# EXCERPTED TEXT

•••

Weekly Reflection
As I offered ashes to patients and staff at a hospital last week, I was reminded that the dust of Ash Wednesday invites us to see the reality of our common mortality. In receiving ashes, we hear the repeated proclamation: to dust we shall ALL return.
And…as I marked the forehead of a young patient at the end of her life, I was also reminded that between the dust of our creation and the dust of our death is our one precious LIFE. God does not call us to be lifeless, trivial specks of dust, but rather, we are called as individuals set into motion by the waters of our baptism, for whatever time we are given.
It takes attentiveness, stillness, prayer, and one another to know in our hearts that we are more than dust, more than our wounds, and more than our suffering.
Moses reassures the Israelites that despite the parched land of affliction and toil, God promises the flowing of milk and honey. The woman at Bethany, with bold humility, cracks open the jar of her most precious perfumed oil for Jesus. If we are vulnerable enough to give the whole of ourselves to God this Lent, the Spirit seeps in, quenches, and pours into the cracks of our thirsty hearts.
This Lent, what wounds and arid spaces in your heart are thirsty for Christ’s healing waters? CALLED invites you to bring your dusty, muddy self to God - the living water - who is yearning to flow into your life, like perfumed oil, like milk and honey.

•••

# THE DATA
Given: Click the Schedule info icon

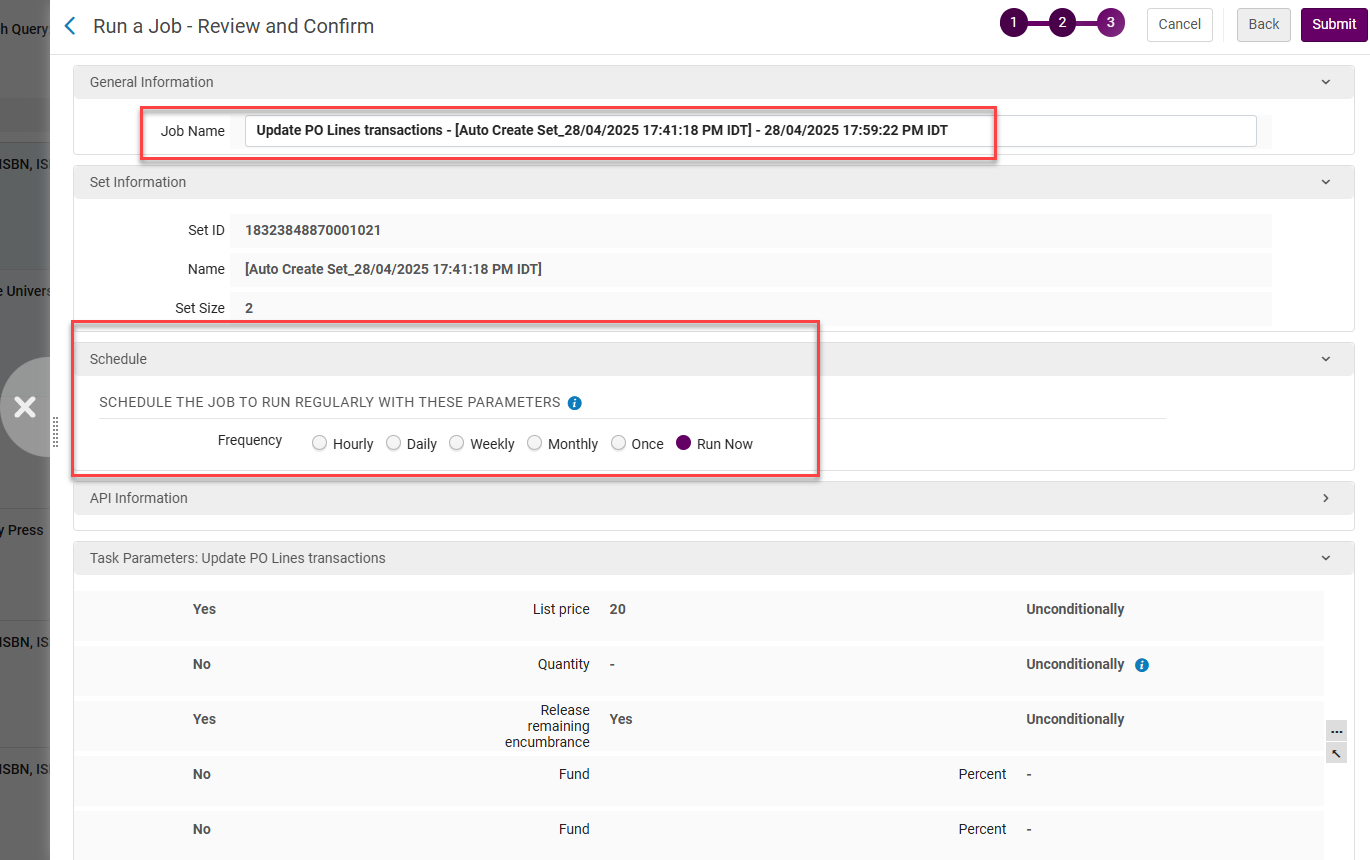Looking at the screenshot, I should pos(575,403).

•••

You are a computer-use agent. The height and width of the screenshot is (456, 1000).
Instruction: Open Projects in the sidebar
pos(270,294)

•••

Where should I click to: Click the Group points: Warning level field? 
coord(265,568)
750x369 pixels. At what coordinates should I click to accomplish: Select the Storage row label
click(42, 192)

•••

# TASK TO CARRY OUT
Please alter the passage of the weekly reflection starting at "Moses reassures the" and ending at "like milk and honey." by putting "fragrant oil" in place of "perfumed oil", then write out the revised passage. This material has no connection to the weekly reflection.

# RESULT OF THIS EXERCISE
Moses reassures the Israelites that despite the parched land of affliction and toil, God promises the flowing of milk and honey. The woman at Bethany, with bold humility, cracks open the jar of her most precious fragrant oil for Jesus. If we are vulnerable enough to give the whole of ourselves to God this Lent, the Spirit seeps in, quenches, and pours into the cracks of our thirsty hearts.
This Lent, what wounds and arid spaces in your heart are thirsty for Christ’s healing waters? CALLED invites you to bring your dusty, muddy self to God - the living water - who is yearning to flow into your life, like fragrant oil, like milk and honey.